*Task data:*

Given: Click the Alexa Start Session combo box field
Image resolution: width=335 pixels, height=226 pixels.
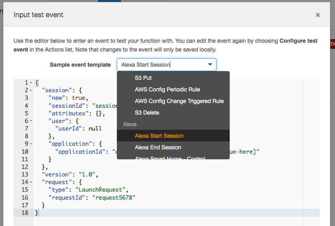Looking at the screenshot, I should (x=162, y=65).
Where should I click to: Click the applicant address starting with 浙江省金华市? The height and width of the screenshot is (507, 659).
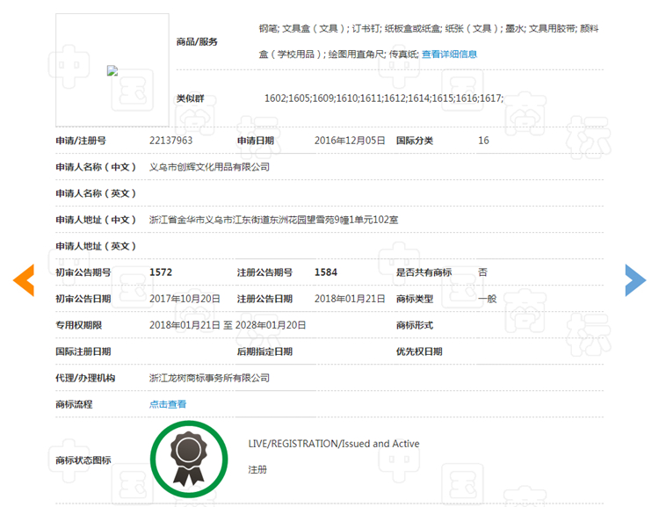[273, 220]
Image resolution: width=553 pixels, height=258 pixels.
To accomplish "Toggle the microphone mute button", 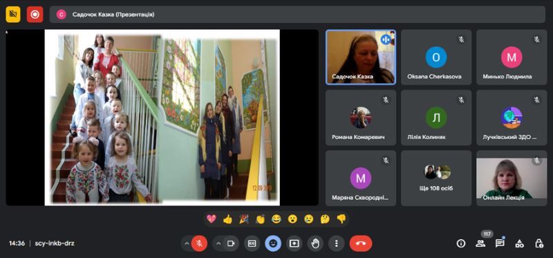I will 199,243.
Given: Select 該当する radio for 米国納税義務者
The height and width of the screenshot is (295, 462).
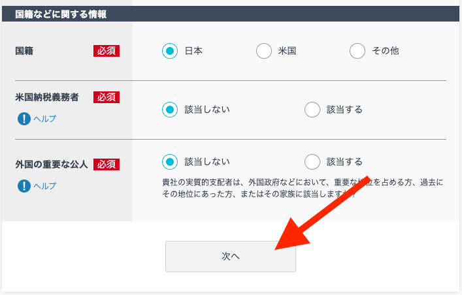Looking at the screenshot, I should click(x=312, y=110).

*Goal of the exercise:* What is the number of lines in the data that include "Given"? Answer with that number alone.

*Your solution:* 2